Reason sera toujours Reason
En vis-à-vis de ces motifs de mécontentement, il conviendra de ne pas oublier les qualités qui sont celles du soft depuis ses débuts. Outre sa robustesse (ça ne plante jamais) et les avantages de son système fermé en matière de rétrocompatibilité avec les anciens projets, on évoquera surtout ses fabuleuses possibilités en termes de routing. À n’en pas douter, avec ses connecteurs et ses câbles virtuels, Reason offre bien plus de possibilités à ce niveau que la plupart de ses concurrents : il est ainsi possible de patcher d’incroyables assemblages d’effets, d’instruments et de splitters ou mergers pour faire des choses très complexes et très créatives. Ou encore pour se bricoler des utilitaires. De ce point de vue, le soft de Propellerhead est extrêmement pédagogique car on y retrouve toute la logique d’un vrai studio. Et il n’a pas d’équivalent.

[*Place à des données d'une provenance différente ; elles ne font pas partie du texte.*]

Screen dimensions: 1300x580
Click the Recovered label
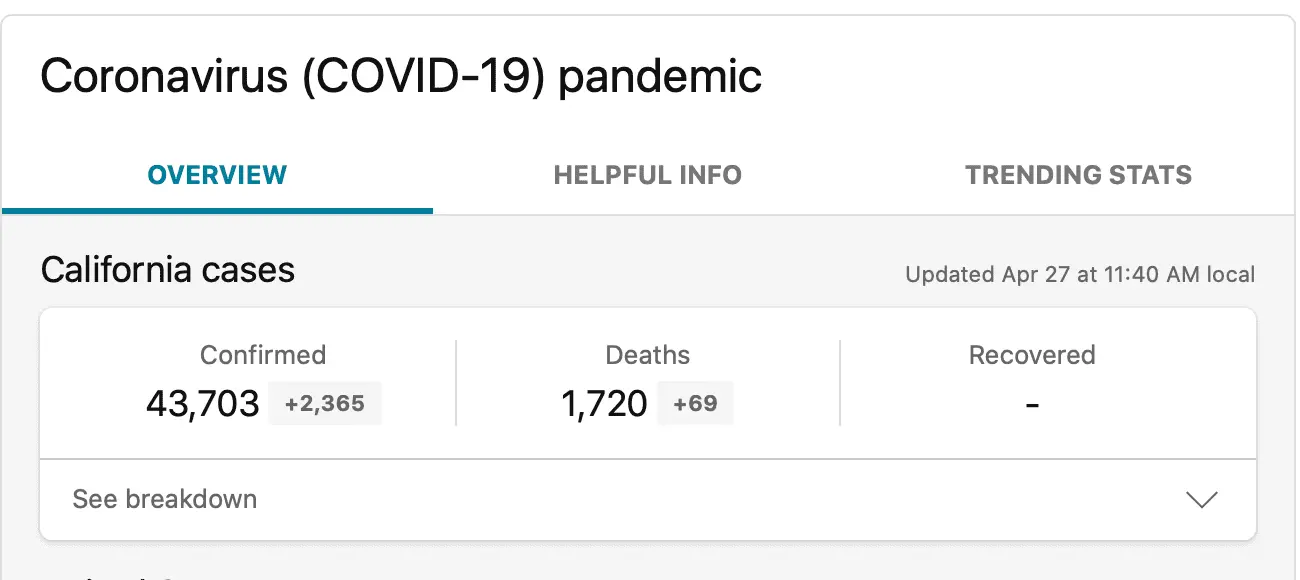[1032, 355]
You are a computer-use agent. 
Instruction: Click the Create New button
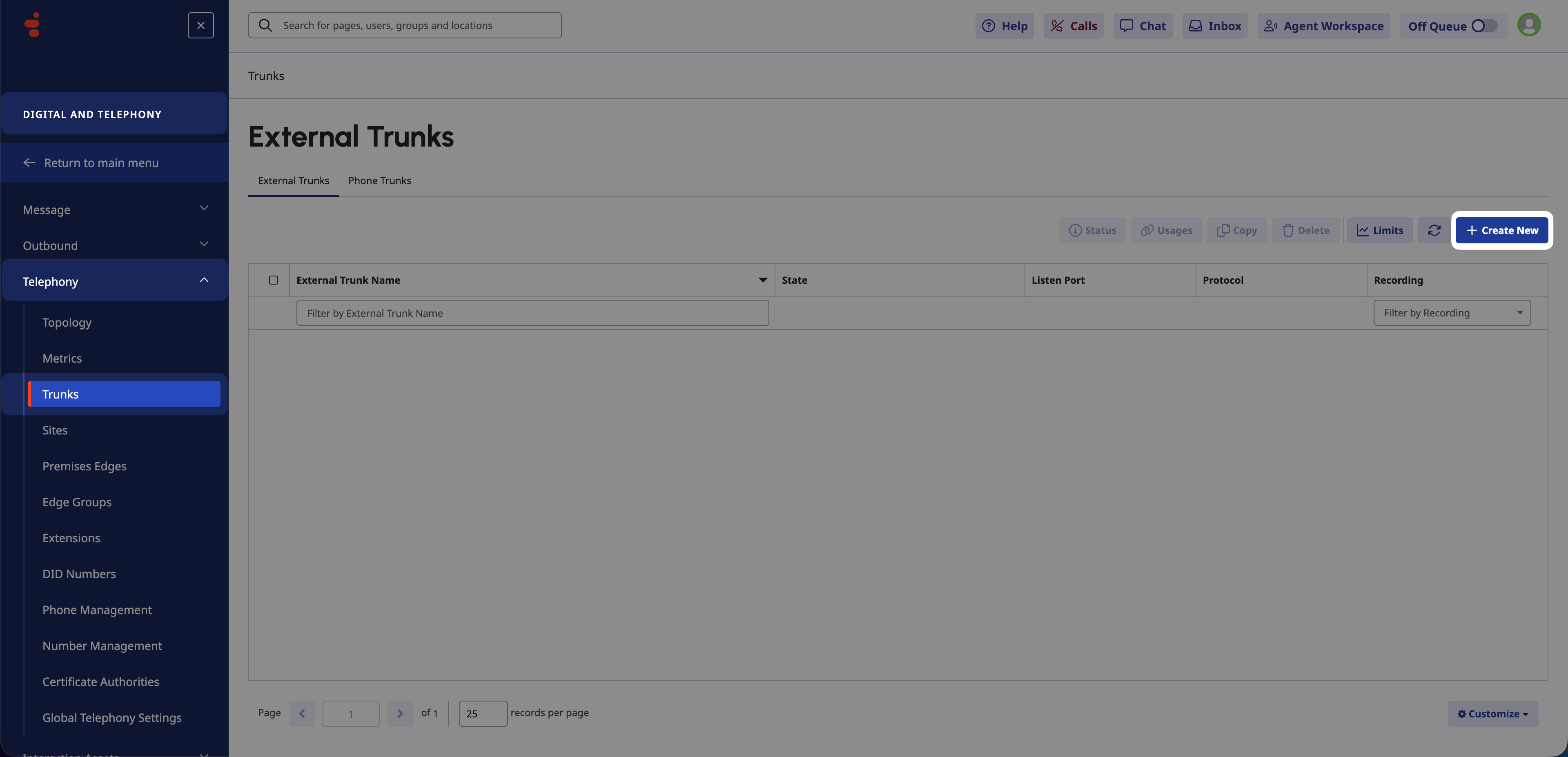[x=1502, y=231]
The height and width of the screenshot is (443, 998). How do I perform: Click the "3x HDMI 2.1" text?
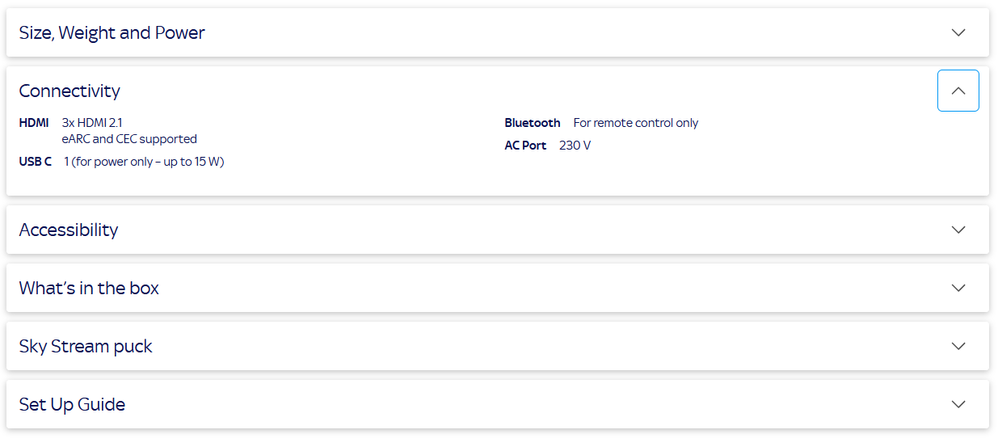[x=92, y=123]
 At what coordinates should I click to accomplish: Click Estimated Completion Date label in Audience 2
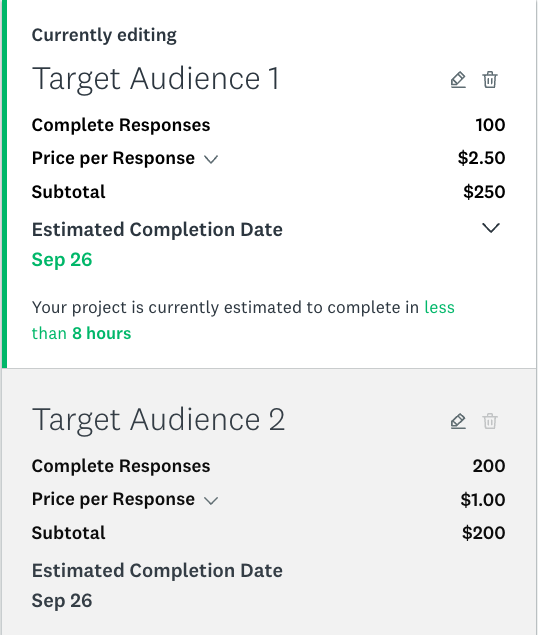(157, 571)
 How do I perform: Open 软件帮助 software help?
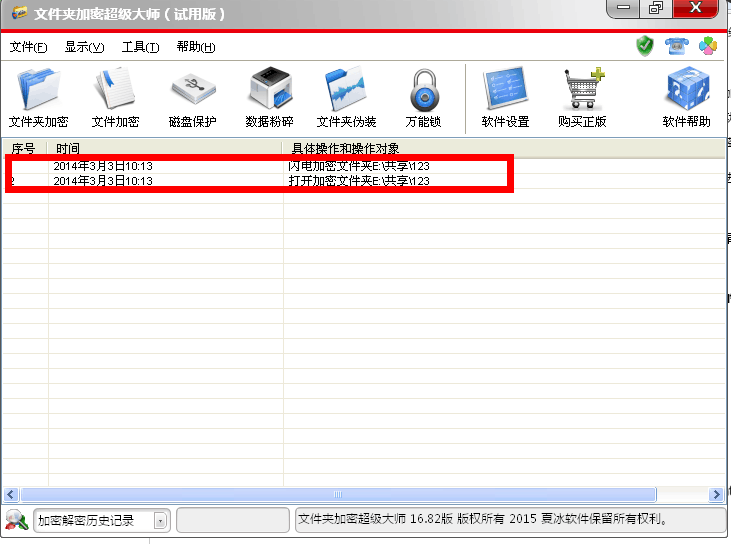click(x=687, y=98)
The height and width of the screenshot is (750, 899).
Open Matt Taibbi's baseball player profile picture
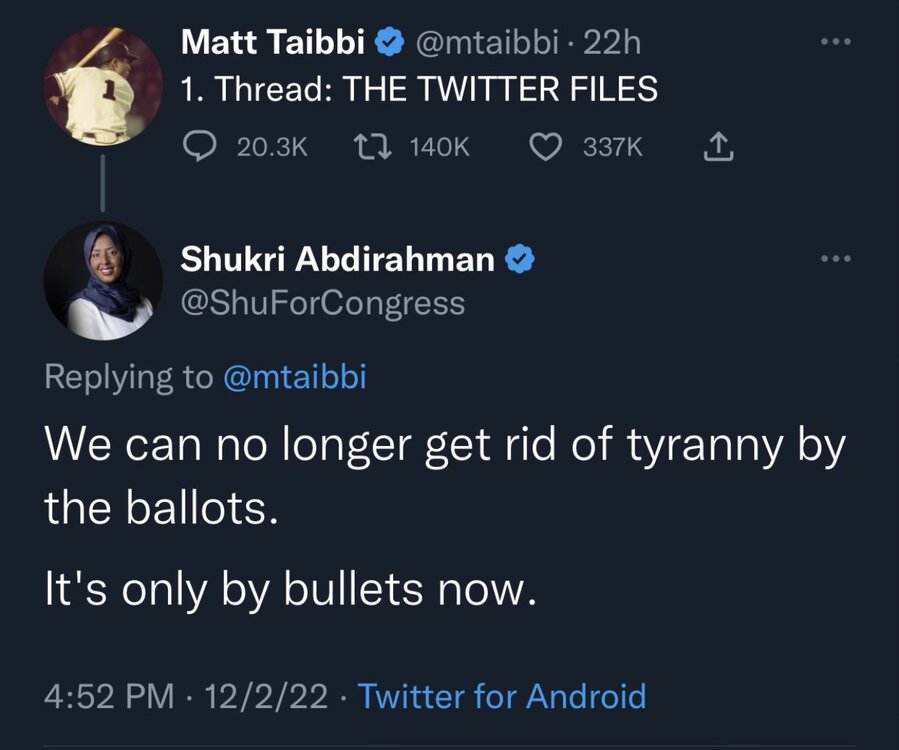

L’autre aspect agréable du logiciel tient dans sa relative fermeture. On nous file un studio virtuel relativement complet et prêt à l’emploi : il n’y a pas à se demander si tel instrument ou tel effet nous convient. Il y a juste à apprendre à tirer le meilleur de tout cela et faire de la musique. Une bien belle leçon quand on sait à quel point la contrainte permet de stimuler la créativité, à quel point on peut perdre du temps dans les STAN à se demander si tel plug ne serait pas mieux que tel autre… même si, concédons-le, le système des Racks Extensions tend à revenir vers ça.
Dernier point fort de Reason : il a une personnalité. Revendiquée. Assumée. Que ce soit dans ses synthés ou effets mais aussi dans sa table de mixage, émulation d’un modèle SSL. À l’heure où tous les concurrents, en dehors du Mixbus d’Harrison, argumentent sur la transparence que nous nous évertuons à pervertir à grand coup de simulation de consoles ou de bandes, j’avoue être sensible au fait que Reason ait son son à lui, comme n’importe quel instrument.
Loin de moi donc l’idée de vous déconseiller Reason : c’est un formidable logiciel, capable de grandes et belles choses.
Et donc ?
Vous l’aurez compris : on attendait mieux de cette v9 qui, bien qu’elle soit plus intéressante que la v8, n’en demeure pas moins une évolution mineure du logiciel. Disons qu’à elles deux, la v8 et la v9 auraient fait une mise à jour correcte il y a un an et demi et que Reason, comme depuis quelques versions déjà, comble plus son retard qu’il fait avancer le schmilblick de la MAO.
De ce fait, si les possesseurs de Reason 8 verront midi à leur porte, c’est surtout aux possesseurs des versions 7 ou antérieures qu’on recommandera de faire la mise à jour, cette dernière étant dans tous les cas facturée 129 euros. Bravo à Propellerhead pour cela.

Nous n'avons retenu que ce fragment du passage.